Report each line of the entries below that has the word "folder" in it.

......

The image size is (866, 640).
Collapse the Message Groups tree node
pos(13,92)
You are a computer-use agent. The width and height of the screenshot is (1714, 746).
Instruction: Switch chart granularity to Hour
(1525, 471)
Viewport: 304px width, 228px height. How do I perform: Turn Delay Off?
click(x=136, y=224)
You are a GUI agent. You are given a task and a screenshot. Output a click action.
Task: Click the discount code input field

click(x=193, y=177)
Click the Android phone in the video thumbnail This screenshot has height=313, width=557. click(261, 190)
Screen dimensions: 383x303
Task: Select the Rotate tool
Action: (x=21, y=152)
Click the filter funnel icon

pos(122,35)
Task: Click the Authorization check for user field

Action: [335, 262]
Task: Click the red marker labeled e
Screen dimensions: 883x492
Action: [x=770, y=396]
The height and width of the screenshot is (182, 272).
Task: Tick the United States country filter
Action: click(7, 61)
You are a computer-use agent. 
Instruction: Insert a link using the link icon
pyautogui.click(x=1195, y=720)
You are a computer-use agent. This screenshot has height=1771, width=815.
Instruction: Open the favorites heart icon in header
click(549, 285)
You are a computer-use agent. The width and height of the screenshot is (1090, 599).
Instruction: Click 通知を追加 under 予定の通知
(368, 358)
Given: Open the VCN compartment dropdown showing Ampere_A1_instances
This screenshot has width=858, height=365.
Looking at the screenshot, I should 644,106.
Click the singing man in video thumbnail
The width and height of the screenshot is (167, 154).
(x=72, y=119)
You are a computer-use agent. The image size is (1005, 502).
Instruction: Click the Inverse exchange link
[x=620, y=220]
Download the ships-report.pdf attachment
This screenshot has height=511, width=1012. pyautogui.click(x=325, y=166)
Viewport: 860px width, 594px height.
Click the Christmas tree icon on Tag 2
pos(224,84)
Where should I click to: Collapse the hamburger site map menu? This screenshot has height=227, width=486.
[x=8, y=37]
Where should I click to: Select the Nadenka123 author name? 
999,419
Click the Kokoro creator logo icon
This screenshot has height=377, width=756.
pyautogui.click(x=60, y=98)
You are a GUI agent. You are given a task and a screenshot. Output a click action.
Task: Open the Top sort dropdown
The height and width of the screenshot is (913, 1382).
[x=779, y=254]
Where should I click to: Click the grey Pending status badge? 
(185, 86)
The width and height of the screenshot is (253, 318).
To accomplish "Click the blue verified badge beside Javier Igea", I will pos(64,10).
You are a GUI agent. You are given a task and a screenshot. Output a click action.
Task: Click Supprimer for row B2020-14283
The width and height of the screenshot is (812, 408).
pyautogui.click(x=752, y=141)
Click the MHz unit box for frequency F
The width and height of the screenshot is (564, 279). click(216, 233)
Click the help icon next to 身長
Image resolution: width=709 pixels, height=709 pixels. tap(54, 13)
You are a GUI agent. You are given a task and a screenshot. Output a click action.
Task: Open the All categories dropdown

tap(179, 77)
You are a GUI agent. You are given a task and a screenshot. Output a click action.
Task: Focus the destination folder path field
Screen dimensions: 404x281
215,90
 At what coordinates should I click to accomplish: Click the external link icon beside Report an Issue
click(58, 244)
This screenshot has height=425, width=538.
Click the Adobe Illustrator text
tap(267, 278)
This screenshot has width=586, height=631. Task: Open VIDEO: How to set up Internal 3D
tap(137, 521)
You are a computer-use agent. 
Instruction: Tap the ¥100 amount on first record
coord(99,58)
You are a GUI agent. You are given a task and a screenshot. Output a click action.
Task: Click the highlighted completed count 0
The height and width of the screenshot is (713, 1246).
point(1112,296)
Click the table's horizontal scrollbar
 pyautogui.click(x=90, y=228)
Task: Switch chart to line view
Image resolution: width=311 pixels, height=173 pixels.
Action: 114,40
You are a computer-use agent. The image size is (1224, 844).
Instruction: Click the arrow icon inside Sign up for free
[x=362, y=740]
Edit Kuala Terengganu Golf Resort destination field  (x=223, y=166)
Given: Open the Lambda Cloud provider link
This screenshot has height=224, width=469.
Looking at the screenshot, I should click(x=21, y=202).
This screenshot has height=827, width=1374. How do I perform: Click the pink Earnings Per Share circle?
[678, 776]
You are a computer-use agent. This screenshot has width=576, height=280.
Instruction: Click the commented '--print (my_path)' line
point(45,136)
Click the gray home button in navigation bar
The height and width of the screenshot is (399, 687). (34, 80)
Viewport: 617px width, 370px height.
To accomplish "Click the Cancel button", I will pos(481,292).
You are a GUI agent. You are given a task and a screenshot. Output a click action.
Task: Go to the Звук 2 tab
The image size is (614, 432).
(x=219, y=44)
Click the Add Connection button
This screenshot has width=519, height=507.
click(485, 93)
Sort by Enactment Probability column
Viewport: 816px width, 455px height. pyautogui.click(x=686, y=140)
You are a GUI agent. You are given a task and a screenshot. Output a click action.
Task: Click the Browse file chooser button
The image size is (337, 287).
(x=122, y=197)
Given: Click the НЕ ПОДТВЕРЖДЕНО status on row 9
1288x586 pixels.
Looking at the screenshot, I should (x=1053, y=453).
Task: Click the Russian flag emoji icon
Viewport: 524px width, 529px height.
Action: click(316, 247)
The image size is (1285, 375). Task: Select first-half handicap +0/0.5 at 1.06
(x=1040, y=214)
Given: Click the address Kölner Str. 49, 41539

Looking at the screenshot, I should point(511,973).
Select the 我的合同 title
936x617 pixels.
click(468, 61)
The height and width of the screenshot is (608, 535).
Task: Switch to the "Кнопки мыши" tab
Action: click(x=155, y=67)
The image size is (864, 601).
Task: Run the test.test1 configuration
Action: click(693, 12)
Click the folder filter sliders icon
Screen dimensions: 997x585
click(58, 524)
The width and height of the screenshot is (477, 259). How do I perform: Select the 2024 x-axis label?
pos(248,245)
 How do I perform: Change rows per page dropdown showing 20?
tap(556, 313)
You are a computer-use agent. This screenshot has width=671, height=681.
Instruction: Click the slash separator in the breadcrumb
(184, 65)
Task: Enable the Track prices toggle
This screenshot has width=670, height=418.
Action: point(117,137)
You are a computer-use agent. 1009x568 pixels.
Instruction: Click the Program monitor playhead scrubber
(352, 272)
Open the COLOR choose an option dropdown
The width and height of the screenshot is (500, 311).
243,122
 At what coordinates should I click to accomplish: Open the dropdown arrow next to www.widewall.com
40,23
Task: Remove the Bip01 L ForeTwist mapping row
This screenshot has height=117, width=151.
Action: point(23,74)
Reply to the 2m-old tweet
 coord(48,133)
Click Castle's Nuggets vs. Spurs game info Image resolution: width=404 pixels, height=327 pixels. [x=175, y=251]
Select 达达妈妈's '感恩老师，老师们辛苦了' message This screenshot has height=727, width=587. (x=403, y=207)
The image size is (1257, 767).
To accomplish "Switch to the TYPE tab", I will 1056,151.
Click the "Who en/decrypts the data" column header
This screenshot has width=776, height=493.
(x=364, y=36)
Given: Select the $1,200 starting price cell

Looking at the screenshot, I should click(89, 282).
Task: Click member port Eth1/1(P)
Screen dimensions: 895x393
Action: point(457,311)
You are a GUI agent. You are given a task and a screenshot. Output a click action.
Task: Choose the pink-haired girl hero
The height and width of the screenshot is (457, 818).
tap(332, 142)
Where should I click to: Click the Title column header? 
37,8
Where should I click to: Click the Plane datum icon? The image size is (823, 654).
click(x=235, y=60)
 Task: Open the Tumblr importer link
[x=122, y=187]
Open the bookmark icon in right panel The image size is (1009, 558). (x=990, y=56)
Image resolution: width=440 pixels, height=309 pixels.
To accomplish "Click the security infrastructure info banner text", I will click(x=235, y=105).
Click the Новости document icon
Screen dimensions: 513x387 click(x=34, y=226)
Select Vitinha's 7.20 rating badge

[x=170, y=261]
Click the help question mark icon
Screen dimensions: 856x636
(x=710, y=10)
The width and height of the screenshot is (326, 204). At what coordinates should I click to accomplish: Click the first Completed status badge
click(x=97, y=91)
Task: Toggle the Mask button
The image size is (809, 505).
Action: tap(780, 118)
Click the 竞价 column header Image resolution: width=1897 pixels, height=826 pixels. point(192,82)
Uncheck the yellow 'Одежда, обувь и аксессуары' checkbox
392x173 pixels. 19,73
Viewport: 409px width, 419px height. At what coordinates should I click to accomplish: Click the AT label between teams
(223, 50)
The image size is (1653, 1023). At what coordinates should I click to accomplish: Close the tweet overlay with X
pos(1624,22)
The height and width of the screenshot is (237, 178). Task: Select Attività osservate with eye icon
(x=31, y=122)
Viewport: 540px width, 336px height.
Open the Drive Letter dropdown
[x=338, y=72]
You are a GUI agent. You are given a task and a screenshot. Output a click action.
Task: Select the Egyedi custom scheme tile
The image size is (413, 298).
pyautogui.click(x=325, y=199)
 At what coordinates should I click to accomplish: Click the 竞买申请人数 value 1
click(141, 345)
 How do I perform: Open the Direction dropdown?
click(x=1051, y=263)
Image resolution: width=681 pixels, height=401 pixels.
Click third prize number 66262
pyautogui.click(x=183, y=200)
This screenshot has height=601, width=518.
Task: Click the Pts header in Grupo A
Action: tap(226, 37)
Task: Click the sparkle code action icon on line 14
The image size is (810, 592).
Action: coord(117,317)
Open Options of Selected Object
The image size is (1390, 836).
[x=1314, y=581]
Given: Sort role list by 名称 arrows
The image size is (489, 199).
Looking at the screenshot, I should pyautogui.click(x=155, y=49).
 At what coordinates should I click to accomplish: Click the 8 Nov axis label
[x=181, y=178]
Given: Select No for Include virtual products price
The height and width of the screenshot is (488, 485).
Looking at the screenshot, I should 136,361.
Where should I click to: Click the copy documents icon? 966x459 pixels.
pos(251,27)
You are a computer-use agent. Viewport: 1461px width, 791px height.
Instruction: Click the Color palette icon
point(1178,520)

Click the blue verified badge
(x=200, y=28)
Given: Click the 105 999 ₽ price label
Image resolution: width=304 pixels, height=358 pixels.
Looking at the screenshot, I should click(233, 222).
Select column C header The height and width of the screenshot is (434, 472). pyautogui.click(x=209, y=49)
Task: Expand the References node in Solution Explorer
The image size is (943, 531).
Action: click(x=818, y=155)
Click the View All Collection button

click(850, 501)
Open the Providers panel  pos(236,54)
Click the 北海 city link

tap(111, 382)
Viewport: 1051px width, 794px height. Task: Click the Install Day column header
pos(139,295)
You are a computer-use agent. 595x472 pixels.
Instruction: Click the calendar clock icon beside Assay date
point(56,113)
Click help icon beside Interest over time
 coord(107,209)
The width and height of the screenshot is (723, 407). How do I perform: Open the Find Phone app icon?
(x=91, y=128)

......

# Exercise response:
Task: Focus the destination folder path field
Click the folder filter sliders icon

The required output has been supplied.